### DO THIS
Can you give the listing again with every "screenshot" changed to "capture", leaving all else as it stands and omitting the pictures?

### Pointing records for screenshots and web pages

»»

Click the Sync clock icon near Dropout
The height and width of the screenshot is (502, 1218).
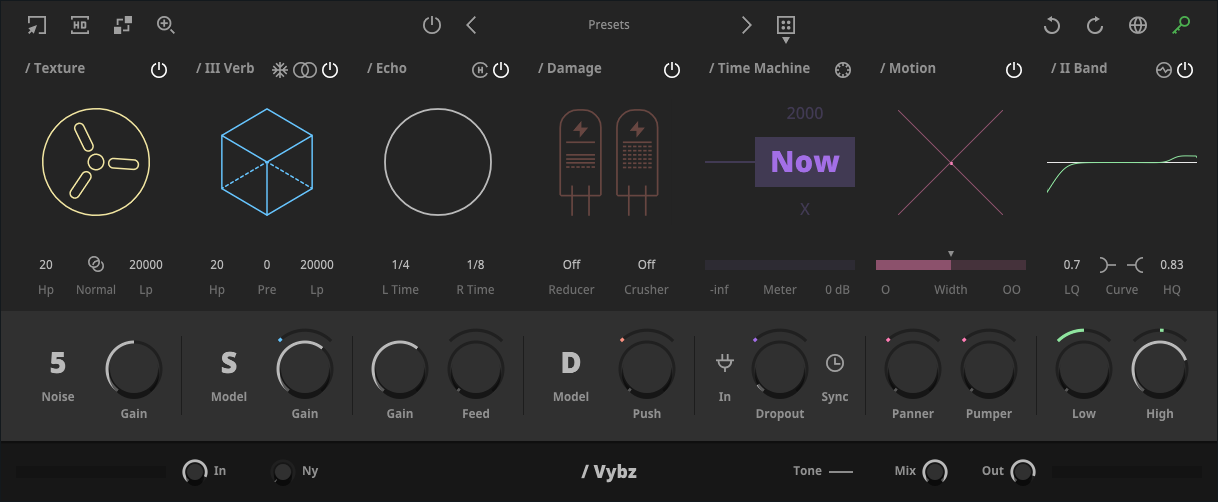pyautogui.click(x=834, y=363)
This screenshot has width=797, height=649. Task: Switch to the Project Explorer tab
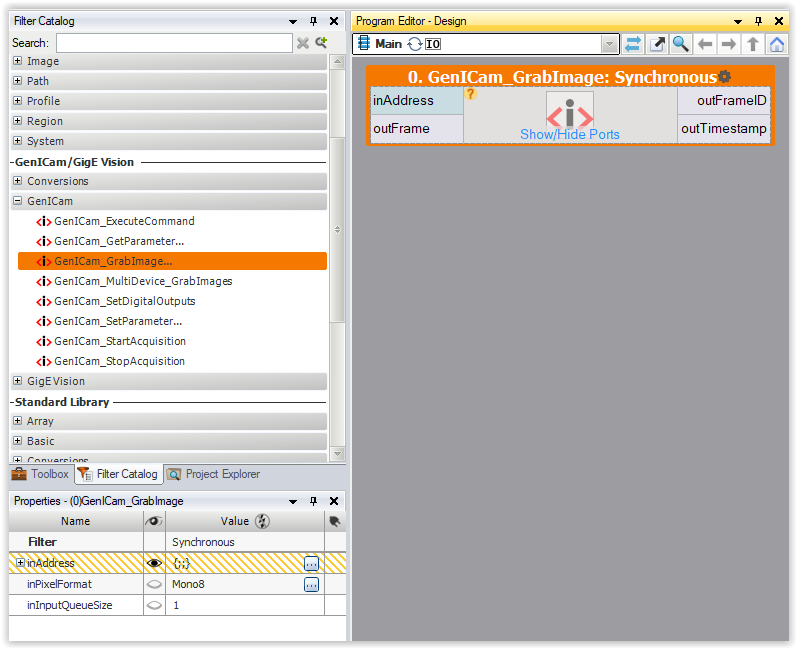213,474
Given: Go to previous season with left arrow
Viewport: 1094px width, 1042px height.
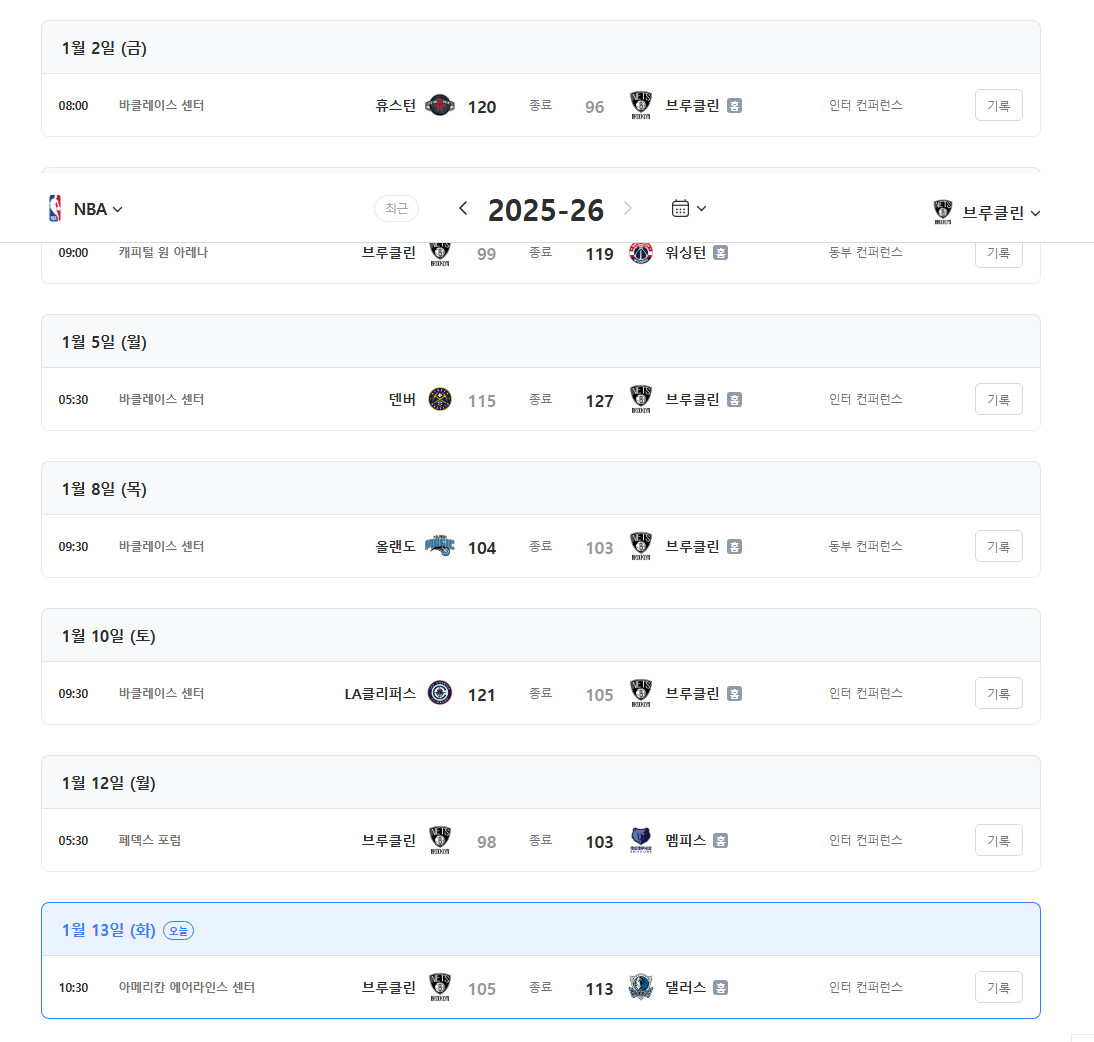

««

### FINAL RESULT
Click the Sync clock icon near Dropout
The height and width of the capture is (502, 1218).
pyautogui.click(x=834, y=363)
This capture has width=797, height=649. Task: Switch to the Project Explorer tab
213,474
Given: Go to previous season with left arrow
Viewport: 1094px width, 1042px height.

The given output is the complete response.